Search

Sunday 9 July 2023

How to write data from a DataFrame to a CSV file using PySpark

 from pyspark.sql import SparkSession

# Create a SparkSession

spark = SparkSession.builder \

    .appName("Write to CSV") \

    .getOrCreate()

# Assume you have a DataFrame named "df" containing the data

# Write the DataFrame to a CSV file

df.write.csv("path/to/your/file.csv", header=True, mode="overwrite")

# Stop the SparkSession

spark.stop()


In the code above, after creating a SparkSession, we assume you have a DataFrame named df that contains the data you want to write to a CSV file.

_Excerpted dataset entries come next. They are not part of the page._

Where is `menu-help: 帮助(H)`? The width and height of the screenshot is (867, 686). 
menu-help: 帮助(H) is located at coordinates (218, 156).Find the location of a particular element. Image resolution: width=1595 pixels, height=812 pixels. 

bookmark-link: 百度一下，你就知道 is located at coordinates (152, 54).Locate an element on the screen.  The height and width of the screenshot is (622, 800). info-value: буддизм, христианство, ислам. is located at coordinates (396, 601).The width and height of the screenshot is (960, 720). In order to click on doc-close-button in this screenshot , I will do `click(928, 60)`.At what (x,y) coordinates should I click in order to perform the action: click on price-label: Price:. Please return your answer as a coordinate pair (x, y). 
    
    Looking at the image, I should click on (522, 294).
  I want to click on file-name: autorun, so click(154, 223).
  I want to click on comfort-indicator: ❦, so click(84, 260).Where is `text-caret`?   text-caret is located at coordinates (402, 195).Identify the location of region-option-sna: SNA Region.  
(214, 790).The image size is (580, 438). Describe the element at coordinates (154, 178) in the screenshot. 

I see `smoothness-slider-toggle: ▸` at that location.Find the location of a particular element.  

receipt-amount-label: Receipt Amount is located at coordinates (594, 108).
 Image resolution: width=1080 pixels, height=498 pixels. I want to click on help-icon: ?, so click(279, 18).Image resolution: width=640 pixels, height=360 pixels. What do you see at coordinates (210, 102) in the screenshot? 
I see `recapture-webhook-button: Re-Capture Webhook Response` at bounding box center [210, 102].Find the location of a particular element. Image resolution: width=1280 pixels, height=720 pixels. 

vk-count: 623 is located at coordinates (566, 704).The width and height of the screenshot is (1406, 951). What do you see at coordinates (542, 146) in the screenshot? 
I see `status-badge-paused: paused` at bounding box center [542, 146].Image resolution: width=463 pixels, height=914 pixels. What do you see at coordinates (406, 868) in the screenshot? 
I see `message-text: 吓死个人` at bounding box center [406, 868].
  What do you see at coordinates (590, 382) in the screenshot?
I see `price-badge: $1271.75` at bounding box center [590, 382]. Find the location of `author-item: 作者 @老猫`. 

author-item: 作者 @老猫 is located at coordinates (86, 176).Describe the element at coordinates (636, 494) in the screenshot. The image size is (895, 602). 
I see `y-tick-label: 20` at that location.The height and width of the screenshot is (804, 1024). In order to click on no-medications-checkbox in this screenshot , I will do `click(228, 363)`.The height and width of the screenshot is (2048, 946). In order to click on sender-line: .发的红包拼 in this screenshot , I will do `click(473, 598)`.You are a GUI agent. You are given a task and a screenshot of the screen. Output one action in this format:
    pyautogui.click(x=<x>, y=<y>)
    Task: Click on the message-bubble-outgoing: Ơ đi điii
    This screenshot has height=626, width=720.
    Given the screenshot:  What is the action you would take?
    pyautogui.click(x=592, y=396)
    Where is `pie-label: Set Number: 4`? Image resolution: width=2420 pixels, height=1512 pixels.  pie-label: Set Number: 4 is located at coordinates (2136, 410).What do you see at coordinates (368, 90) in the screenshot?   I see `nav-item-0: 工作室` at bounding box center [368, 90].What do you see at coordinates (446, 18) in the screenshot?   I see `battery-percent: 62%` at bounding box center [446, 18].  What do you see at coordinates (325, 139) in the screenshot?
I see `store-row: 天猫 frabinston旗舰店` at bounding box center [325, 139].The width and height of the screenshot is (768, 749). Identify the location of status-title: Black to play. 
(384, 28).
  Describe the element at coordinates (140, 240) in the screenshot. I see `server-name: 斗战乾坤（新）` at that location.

To write the DataFrame to a CSV file, use the write.csv() method and specify the desired path to the output file. Set header=True to include the column headers in the CSV file.

You can also specify the mode parameter to determine how the file is written. In the example, we use mode="overwrite" to overwrite the file if it already exists. Other options for mode include "append" and "ignore".

After writing the DataFrame to the CSV file, you can find the output at the specified path ("path/to/your/file.csv" in the example).

Finally, stop the SparkSession using spark.stop().

Make sure to replace "path/to/your/file.csv" with the actual path and file name where you want to save the CSV file.